WHAT NEEDS TO BE DONE
From top to bottom, restate the entries below word for word.

TASK INPUTS
__________
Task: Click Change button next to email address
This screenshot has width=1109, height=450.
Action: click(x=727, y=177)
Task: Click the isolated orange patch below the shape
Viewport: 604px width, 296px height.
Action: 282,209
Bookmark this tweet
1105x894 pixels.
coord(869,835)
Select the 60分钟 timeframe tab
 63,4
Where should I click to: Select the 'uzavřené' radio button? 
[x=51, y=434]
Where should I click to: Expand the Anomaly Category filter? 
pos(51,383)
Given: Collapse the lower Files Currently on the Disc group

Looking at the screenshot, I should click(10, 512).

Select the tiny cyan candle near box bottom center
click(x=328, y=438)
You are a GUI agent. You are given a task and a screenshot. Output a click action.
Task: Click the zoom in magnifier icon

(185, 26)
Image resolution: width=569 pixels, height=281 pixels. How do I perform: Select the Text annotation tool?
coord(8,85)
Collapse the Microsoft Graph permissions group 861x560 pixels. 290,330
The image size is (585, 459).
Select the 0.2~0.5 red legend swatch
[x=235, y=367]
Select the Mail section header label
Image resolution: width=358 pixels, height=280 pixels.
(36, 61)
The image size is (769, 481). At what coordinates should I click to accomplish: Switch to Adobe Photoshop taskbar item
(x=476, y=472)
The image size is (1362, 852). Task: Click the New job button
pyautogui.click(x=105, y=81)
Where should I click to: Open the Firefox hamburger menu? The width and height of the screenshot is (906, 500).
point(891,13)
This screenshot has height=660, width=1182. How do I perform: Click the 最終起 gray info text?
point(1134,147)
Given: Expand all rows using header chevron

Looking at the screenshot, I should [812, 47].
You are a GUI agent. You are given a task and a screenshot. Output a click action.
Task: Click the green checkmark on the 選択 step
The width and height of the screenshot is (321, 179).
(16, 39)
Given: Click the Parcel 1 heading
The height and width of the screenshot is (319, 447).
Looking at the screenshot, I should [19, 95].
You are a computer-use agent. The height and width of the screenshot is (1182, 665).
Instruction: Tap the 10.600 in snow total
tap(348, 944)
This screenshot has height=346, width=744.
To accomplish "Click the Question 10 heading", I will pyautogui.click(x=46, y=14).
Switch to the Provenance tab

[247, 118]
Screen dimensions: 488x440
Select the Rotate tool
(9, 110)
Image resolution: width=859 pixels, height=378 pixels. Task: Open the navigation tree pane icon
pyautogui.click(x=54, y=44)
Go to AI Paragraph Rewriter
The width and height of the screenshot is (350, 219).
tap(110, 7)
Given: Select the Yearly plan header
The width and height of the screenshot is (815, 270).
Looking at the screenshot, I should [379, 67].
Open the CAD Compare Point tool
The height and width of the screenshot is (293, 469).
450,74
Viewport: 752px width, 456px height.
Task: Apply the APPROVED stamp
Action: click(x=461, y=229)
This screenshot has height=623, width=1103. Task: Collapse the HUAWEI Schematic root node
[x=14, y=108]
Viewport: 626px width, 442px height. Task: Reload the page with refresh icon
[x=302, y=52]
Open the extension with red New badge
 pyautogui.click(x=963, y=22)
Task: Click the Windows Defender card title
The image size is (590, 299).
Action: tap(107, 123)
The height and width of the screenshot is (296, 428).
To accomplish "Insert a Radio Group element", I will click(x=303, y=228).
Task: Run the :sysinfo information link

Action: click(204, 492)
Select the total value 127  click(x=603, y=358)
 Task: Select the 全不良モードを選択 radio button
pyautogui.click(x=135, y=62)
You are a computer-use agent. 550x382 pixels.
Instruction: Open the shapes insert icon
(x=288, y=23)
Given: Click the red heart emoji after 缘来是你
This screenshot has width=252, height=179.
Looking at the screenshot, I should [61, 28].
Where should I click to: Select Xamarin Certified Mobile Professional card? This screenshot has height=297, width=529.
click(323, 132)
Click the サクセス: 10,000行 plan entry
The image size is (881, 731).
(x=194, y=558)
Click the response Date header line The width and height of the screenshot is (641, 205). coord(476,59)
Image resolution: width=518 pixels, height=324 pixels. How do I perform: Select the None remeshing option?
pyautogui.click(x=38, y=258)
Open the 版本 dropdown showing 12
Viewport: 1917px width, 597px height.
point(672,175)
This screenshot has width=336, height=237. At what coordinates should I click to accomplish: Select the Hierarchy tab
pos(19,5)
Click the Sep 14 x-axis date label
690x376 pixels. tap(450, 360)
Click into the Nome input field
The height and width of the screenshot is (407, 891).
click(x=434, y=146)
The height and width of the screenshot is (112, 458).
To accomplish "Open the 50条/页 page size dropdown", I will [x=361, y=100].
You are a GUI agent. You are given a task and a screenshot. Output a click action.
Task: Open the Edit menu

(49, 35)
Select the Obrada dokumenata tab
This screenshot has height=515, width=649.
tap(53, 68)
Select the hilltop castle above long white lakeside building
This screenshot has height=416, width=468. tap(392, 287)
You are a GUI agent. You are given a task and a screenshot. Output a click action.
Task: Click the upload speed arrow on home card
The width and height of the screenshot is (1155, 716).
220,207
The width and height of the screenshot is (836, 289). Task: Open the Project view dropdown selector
__________
ANSWER BELOW
Task: Click Change button next to email address
This screenshot has width=1109, height=450.
Action: click(x=727, y=177)
Task: Click the isolated orange patch below the shape
Viewport: 604px width, 296px height.
Action: 282,209
Bookmark this tweet
1105x894 pixels.
coord(869,835)
Select the 60分钟 timeframe tab
 63,4
Where should I click to: Select the 'uzavřené' radio button? 
[x=51, y=434]
Where should I click to: Expand the Anomaly Category filter? 
pos(51,383)
Given: Collapse the lower Files Currently on the Disc group

Looking at the screenshot, I should click(10, 512).

Select the tiny cyan candle near box bottom center
click(x=328, y=438)
You are a GUI agent. You are given a task and a screenshot. Output a click action.
Task: Click the zoom in magnifier icon

(185, 26)
Image resolution: width=569 pixels, height=281 pixels. How do I perform: Select the Text annotation tool?
coord(8,85)
Collapse the Microsoft Graph permissions group 861x560 pixels. 290,330
The image size is (585, 459).
Select the 0.2~0.5 red legend swatch
[x=235, y=367]
Select the Mail section header label
Image resolution: width=358 pixels, height=280 pixels.
(36, 61)
The image size is (769, 481). At what coordinates should I click to accomplish: Switch to Adobe Photoshop taskbar item
(x=476, y=472)
The image size is (1362, 852). Task: Click the New job button
pyautogui.click(x=105, y=81)
Where should I click to: Open the Firefox hamburger menu? The width and height of the screenshot is (906, 500).
point(891,13)
This screenshot has height=660, width=1182. How do I perform: Click the 最終起 gray info text?
point(1134,147)
Given: Expand all rows using header chevron

Looking at the screenshot, I should [812, 47].
You are a GUI agent. You are given a task and a screenshot. Output a click action.
Task: Click the green checkmark on the 選択 step
The width and height of the screenshot is (321, 179).
(16, 39)
Given: Click the Parcel 1 heading
The height and width of the screenshot is (319, 447).
Looking at the screenshot, I should [19, 95].
You are a computer-use agent. The height and width of the screenshot is (1182, 665).
Instruction: Tap the 10.600 in snow total
tap(348, 944)
This screenshot has height=346, width=744.
To accomplish "Click the Question 10 heading", I will pyautogui.click(x=46, y=14).
Switch to the Provenance tab

[247, 118]
Screen dimensions: 488x440
Select the Rotate tool
(9, 110)
Image resolution: width=859 pixels, height=378 pixels. Task: Open the navigation tree pane icon
pyautogui.click(x=54, y=44)
Go to AI Paragraph Rewriter
The width and height of the screenshot is (350, 219).
tap(110, 7)
Given: Select the Yearly plan header
The width and height of the screenshot is (815, 270).
Looking at the screenshot, I should [379, 67].
Open the CAD Compare Point tool
The height and width of the screenshot is (293, 469).
450,74
Viewport: 752px width, 456px height.
Task: Apply the APPROVED stamp
Action: click(x=461, y=229)
This screenshot has height=623, width=1103. Task: Collapse the HUAWEI Schematic root node
[x=14, y=108]
Viewport: 626px width, 442px height. Task: Reload the page with refresh icon
[x=302, y=52]
Open the extension with red New badge
 pyautogui.click(x=963, y=22)
Task: Click the Windows Defender card title
The image size is (590, 299).
Action: tap(107, 123)
The height and width of the screenshot is (296, 428).
To accomplish "Insert a Radio Group element", I will click(x=303, y=228).
Task: Run the :sysinfo information link

Action: click(204, 492)
Select the total value 127  click(x=603, y=358)
 Task: Select the 全不良モードを選択 radio button
pyautogui.click(x=135, y=62)
You are a computer-use agent. 550x382 pixels.
Instruction: Open the shapes insert icon
(x=288, y=23)
Given: Click the red heart emoji after 缘来是你
This screenshot has width=252, height=179.
Looking at the screenshot, I should [61, 28].
Where should I click to: Select Xamarin Certified Mobile Professional card? This screenshot has height=297, width=529.
click(323, 132)
Click the サクセス: 10,000行 plan entry
The image size is (881, 731).
(x=194, y=558)
Click the response Date header line The width and height of the screenshot is (641, 205). coord(476,59)
Image resolution: width=518 pixels, height=324 pixels. How do I perform: Select the None remeshing option?
pyautogui.click(x=38, y=258)
Open the 版本 dropdown showing 12
Viewport: 1917px width, 597px height.
point(672,175)
This screenshot has width=336, height=237. At what coordinates should I click to accomplish: Select the Hierarchy tab
pos(19,5)
Click the Sep 14 x-axis date label
690x376 pixels. tap(450, 360)
Click into the Nome input field
The height and width of the screenshot is (407, 891).
click(x=434, y=146)
The height and width of the screenshot is (112, 458).
To accomplish "Open the 50条/页 page size dropdown", I will [x=361, y=100].
You are a GUI agent. You are given a task and a screenshot. Output a click action.
Task: Open the Edit menu

(49, 35)
Select the Obrada dokumenata tab
This screenshot has height=515, width=649.
tap(53, 68)
Select the hilltop castle above long white lakeside building
This screenshot has height=416, width=468. tap(392, 287)
You are a GUI agent. You are given a task and a screenshot. Output a click action.
Task: Click the upload speed arrow on home card
The width and height of the screenshot is (1155, 716).
220,207
The width and height of the screenshot is (836, 289). Task: Open the Project view dropdown selector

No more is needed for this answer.